La Vita Ferma, la dernière œuvre de Lucia Calamaro, retrace deux obsessions de l’écrivaine et metteur en scène romaine : la présence continue des morts à côté des vivants, à l’intérieur des vivants, dans un espace qui se dilate dans le temps envahi par les souvenirs en continu menacés par l’abîme sombre de l’oubli, et le retour de la mère, du disparu, de la vie, de l’origine, du magique, du cancer qui est une excroissance de la vie, un excès de vie vers la mort. […] Les morts de Lucia Calamaro ne sont pas des héros, des personnages exemplaires : ils sont nos semblables, et donc, de par leur attachement à la banalité de la vie quotidienne, ils ont encore plus besoin de notre compassion. À l’heure du Big Data, de la mémoire totale et compulsive, ils se rendent compte et nous rendent conscients du fait que la limite de la vie se situe au point d’effacement dans le noir du souvenir et donc ils réclament, aussi longtemps que possible, une présence continue, vive, charnelle, théâtrale, et lentement, en dansant, ils se dirigent vers l’obscurité des ombres, où ils continuent tels les silhouettes de la caverne de Platon, à s’agiter. À nous agiter.

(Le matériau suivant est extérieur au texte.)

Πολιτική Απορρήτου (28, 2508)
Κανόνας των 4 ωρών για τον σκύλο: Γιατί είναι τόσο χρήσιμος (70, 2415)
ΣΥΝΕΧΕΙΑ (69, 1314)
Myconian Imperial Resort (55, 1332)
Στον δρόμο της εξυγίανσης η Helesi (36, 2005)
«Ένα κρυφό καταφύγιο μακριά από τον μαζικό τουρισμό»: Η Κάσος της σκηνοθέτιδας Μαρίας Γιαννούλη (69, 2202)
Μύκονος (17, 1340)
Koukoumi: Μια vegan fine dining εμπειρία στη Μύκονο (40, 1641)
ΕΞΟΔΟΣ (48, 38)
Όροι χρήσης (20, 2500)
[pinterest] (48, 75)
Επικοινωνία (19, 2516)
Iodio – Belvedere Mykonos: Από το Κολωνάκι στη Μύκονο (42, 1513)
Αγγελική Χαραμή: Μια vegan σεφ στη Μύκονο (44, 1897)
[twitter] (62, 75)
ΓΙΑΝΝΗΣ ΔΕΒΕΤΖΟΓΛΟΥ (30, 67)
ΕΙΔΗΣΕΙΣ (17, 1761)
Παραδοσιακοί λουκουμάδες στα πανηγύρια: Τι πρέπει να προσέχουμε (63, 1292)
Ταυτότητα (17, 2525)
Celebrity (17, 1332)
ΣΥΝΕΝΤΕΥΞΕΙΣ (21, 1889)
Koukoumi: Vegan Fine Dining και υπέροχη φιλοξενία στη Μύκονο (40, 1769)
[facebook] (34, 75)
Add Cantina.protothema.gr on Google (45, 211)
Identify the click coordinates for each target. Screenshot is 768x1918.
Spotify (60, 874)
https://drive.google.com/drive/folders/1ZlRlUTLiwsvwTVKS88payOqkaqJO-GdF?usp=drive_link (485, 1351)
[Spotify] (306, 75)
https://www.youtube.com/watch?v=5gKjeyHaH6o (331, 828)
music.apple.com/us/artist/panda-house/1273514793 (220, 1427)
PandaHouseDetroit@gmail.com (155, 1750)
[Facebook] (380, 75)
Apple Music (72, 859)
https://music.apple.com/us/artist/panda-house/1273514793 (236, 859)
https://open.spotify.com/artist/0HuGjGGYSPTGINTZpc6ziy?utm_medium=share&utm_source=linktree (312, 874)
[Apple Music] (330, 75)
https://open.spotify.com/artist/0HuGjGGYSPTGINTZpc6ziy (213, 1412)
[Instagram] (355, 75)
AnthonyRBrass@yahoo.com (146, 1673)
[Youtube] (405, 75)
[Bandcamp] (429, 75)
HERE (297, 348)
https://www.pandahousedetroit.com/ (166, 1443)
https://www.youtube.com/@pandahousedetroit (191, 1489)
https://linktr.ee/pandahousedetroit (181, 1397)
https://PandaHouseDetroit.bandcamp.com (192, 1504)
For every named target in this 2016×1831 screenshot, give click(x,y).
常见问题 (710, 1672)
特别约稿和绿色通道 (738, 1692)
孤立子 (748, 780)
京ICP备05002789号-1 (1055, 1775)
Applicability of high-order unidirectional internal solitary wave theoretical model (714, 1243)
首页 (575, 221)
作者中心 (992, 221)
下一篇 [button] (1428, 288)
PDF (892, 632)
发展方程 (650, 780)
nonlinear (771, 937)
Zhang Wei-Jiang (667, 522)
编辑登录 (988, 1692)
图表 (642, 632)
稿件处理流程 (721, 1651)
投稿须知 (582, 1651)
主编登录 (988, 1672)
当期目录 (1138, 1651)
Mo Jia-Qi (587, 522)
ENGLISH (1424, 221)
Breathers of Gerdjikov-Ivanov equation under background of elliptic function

Massimo Marino, doppiozero.com, 25 octobre 2016
Lucia Calamaro, vous abordez avec La Vita Ferma un thème rarement approché au théâtre, à savoir l’inaliénable sentiment de culpabilité dans le deuil, la peur d’oublier, la crainte de déformer le souvenir de l’être cher. Qu’est-ce qui vous a conduit à affronter cette question au plateau ? Pouvez-vous nous parler de la gestation de ce projet ?
Lucia Calamaro : Mes spectacles répondent en général à une question qu’un “accident biographique” m’amène à me poser. En l’occurrence, ma fille de cinq ans m’a un jour demandé où était le corps de sa grand-mère. J’ai réalisé à cet instant précis que je n’avais jamais emmené mes enfants au cimetière. Une réflexion plus vaste s’en est suivie.
Vous le faites avec humour, couleurs, panache et vitalité. C’est audacieux, tant de vie pour parler de la mort…
Lucia Calamaro : Un travail artistique ne peut être qu’un distillat de ce qu’on est. Si le résultat n’est pas personnel, inutile de se donner tant de peine. La Vita Ferma me ressemble, dans sa force, comme dans ses limites. Je n’aurais pas pu aborder ce sujet différemment. […] Vous savez, petite fille, je voulais être astronaute, voyager dans l’espace. Je dévorais trois, quatre nouvelles de science-fiction par jour, de la collection URANIA, très célèbre en Italie. La science-fiction a véritablement accompagné mon enfance. Ce n’est que bien plus tard que j’ai compris que mon espace de recherche serait l’espace du dedans.
Je peux dire sans douter que toute mon œuvre est une chute plus ou moins réussie vers des mondes invisibles, que je cherche obsessionnellement à formaliser à travers un flux on ne peut plus exhaustif de mots. C’est une mission vouée à l’échec, mais je ne peux qu’insister. C’est comme ça. Mon défi, ma nécessité, c’est d’essayer de traduire en mots le monde du dedans.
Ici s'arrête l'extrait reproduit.